▶ **SHORT TASK**: Arrange the records between the lines holding "Viewport: 1018px width, 682px height." and "I will 356,305.", inclusive, as a Markdown table with the columns No. and Line. Number each row and leave out blank lines.

(Collection entries)

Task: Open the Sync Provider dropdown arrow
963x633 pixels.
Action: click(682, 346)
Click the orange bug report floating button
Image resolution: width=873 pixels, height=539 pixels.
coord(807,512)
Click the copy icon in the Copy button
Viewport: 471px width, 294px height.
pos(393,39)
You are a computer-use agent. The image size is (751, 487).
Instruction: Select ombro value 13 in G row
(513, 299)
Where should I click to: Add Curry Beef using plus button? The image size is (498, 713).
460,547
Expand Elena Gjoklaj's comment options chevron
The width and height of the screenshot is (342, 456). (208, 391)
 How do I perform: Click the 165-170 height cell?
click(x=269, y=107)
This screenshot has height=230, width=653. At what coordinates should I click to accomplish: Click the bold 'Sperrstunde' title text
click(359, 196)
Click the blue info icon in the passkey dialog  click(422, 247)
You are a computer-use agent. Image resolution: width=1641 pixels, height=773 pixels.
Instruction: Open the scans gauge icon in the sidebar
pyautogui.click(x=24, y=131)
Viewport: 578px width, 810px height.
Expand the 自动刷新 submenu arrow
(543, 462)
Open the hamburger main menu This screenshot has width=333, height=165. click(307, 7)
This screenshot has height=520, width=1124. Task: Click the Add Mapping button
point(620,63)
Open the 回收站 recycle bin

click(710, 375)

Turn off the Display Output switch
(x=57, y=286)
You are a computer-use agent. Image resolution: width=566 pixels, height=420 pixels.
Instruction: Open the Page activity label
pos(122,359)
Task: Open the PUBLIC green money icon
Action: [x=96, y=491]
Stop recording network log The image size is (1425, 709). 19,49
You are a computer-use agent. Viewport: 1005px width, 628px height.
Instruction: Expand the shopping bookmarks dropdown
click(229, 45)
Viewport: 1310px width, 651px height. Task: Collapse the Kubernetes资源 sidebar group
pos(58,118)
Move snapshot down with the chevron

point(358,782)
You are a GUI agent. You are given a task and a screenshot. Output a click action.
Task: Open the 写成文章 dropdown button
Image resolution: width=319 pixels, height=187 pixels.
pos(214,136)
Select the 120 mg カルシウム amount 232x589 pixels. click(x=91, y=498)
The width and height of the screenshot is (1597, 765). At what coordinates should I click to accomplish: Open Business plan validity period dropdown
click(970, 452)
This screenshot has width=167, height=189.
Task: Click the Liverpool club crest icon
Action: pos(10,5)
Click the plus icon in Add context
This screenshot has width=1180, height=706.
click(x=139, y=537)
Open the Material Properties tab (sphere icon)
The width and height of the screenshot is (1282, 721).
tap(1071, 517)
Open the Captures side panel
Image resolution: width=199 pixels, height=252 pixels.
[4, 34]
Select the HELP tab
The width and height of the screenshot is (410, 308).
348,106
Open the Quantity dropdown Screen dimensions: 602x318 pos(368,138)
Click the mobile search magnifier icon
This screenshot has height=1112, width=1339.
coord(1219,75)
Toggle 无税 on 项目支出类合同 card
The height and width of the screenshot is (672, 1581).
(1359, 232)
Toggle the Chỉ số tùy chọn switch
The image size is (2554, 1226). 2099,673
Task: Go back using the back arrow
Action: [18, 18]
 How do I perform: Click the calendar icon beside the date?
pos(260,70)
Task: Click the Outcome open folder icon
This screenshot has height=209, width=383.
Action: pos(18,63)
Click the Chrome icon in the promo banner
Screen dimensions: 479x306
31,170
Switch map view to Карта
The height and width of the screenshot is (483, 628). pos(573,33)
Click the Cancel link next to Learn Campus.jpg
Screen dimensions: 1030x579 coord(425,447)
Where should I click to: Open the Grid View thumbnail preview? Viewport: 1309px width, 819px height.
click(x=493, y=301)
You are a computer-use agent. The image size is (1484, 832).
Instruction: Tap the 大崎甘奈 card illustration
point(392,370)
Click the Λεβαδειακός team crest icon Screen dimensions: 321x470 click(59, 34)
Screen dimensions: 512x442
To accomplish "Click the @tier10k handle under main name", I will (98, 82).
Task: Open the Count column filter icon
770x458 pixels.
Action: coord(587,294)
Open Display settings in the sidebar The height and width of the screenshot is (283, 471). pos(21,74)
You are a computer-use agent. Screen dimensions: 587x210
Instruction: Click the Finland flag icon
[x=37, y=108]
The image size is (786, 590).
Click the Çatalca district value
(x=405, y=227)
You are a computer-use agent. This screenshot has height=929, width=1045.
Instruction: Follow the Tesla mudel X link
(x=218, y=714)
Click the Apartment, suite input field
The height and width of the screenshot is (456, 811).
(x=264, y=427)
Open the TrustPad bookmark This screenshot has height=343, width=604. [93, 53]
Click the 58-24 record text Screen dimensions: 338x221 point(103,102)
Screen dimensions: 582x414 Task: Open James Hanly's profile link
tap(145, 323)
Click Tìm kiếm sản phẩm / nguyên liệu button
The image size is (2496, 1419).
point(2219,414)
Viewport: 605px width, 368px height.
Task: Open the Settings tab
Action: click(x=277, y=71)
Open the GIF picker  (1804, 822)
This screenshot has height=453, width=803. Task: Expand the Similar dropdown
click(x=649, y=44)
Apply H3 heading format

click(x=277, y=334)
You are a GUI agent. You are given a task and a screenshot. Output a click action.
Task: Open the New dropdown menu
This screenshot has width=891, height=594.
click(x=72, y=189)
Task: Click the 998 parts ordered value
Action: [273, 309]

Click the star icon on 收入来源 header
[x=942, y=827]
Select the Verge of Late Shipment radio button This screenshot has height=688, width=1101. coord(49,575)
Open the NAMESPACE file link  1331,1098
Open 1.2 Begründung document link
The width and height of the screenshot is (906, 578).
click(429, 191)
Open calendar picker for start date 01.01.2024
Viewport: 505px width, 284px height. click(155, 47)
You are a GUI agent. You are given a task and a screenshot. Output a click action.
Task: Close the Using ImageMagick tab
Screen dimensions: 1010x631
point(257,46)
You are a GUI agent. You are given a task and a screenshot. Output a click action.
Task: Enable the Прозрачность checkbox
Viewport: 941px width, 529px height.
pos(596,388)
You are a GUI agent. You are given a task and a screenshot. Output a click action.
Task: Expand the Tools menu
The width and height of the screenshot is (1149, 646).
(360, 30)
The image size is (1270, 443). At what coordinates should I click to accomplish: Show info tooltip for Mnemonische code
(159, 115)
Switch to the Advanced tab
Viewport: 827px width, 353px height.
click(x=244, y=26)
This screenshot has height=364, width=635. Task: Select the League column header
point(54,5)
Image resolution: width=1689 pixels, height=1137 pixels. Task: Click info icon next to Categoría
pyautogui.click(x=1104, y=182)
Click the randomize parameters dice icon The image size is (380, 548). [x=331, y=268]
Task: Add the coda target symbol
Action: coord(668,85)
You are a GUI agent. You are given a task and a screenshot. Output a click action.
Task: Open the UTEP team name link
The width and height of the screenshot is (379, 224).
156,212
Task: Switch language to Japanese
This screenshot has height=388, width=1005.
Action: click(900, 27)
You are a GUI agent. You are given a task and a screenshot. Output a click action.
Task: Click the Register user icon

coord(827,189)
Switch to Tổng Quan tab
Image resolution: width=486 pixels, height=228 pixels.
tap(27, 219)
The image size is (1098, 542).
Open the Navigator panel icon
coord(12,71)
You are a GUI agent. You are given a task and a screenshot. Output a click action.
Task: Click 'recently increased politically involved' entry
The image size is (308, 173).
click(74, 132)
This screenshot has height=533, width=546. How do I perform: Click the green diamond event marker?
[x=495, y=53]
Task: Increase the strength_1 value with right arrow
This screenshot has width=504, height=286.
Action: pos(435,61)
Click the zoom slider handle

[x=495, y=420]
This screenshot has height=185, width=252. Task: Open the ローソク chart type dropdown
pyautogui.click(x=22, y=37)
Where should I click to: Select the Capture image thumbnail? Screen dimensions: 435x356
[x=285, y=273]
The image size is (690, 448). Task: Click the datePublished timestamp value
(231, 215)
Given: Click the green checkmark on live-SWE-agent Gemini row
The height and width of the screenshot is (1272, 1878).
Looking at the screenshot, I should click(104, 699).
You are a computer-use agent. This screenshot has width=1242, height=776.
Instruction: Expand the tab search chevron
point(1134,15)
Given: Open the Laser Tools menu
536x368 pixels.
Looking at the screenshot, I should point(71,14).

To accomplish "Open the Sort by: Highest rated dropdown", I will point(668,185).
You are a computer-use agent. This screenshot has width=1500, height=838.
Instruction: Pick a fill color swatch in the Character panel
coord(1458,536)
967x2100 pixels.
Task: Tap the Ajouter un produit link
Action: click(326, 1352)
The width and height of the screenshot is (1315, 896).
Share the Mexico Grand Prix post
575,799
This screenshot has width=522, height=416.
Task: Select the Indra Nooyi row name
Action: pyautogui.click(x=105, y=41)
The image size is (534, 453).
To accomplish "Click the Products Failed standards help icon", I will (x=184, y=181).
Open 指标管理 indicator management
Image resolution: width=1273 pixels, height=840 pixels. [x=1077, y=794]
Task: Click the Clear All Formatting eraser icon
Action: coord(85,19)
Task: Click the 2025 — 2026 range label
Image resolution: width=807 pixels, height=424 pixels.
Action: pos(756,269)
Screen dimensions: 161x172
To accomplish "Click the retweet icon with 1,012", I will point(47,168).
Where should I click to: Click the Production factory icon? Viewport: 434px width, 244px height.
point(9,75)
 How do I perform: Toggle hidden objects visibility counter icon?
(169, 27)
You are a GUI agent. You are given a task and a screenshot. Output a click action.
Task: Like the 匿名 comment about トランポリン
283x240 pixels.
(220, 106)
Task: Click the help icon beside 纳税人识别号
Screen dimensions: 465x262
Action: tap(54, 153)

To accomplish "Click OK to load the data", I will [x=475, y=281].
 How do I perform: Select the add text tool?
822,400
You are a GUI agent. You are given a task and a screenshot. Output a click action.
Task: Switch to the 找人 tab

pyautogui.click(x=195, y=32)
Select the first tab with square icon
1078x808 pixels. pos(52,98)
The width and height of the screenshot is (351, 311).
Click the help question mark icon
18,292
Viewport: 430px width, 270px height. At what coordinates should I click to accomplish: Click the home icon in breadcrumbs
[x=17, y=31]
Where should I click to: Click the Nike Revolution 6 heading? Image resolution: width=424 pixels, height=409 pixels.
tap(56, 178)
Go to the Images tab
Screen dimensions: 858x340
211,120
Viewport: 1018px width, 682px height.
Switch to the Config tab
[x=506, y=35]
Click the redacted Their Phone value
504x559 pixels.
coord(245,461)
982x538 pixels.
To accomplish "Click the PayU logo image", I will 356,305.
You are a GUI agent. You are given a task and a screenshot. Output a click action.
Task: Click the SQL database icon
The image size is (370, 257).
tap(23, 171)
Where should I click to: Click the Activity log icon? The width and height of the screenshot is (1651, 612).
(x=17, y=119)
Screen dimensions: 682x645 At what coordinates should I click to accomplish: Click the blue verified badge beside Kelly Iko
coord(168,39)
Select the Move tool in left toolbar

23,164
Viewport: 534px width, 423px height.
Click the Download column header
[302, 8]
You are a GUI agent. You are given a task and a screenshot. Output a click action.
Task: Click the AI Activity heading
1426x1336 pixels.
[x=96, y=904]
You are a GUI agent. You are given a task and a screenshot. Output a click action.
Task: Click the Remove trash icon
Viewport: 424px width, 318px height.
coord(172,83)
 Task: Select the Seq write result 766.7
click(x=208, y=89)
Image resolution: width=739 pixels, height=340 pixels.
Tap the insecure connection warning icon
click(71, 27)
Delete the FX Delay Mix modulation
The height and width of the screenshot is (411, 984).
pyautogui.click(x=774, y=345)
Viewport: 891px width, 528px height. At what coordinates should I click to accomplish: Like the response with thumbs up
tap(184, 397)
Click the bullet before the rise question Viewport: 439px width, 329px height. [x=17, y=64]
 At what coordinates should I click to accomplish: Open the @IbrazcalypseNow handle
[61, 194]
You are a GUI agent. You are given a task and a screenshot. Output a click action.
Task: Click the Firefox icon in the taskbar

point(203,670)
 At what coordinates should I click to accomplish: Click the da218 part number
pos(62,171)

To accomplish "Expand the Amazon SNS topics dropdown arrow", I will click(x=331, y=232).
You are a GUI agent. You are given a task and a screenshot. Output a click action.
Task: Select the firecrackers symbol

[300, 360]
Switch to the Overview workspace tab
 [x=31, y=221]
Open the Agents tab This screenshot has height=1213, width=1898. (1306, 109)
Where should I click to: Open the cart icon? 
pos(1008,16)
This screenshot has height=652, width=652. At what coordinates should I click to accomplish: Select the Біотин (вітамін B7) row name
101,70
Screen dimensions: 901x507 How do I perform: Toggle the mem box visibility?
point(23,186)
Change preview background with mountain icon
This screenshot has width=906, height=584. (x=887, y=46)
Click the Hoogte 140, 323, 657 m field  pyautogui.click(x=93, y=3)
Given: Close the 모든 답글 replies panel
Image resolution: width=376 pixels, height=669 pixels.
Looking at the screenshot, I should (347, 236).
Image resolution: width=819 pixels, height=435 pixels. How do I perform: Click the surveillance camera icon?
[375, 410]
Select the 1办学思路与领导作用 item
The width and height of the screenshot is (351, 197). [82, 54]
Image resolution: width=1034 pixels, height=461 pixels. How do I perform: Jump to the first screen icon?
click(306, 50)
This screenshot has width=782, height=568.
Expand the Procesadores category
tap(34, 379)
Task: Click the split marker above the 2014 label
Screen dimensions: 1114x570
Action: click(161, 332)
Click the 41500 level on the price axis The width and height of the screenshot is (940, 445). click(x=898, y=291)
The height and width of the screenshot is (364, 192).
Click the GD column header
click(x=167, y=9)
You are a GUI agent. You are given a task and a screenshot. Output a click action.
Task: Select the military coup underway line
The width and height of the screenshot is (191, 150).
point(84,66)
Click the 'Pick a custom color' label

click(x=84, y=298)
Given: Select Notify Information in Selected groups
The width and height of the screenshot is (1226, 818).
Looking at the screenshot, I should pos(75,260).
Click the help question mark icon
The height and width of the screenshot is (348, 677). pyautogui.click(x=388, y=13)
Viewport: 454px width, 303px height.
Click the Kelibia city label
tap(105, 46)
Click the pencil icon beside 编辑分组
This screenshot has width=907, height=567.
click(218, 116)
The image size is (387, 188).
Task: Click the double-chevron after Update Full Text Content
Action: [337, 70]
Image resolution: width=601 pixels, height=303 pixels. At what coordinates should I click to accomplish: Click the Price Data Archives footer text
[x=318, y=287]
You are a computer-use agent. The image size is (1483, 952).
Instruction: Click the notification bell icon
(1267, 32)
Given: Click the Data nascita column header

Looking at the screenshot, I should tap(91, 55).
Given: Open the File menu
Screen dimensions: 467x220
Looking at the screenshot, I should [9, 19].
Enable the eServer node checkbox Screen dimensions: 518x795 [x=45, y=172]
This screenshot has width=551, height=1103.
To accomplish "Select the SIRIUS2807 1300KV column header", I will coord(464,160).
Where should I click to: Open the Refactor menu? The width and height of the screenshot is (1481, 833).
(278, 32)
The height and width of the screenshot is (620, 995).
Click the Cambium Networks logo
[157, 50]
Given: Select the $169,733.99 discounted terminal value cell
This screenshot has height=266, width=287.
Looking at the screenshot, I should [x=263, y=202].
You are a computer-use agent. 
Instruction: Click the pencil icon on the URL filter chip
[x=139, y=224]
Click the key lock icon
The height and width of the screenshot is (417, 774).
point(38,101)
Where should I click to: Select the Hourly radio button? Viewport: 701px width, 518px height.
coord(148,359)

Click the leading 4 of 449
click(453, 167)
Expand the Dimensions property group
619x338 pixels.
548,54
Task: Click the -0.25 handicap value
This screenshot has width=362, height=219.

▶ **IN RESPONSE**:
| No. | Line |
|---|---|
| 1 | Viewport: 1018px width, 682px height. |
| 2 | Switch to the Config tab |
| 3 | [x=506, y=35] |
| 4 | Click the redacted Their Phone value |
| 5 | 504x559 pixels. |
| 6 | coord(245,461) |
| 7 | 982x538 pixels. |
| 8 | To accomplish "Click the PayU logo image", I will 356,305. |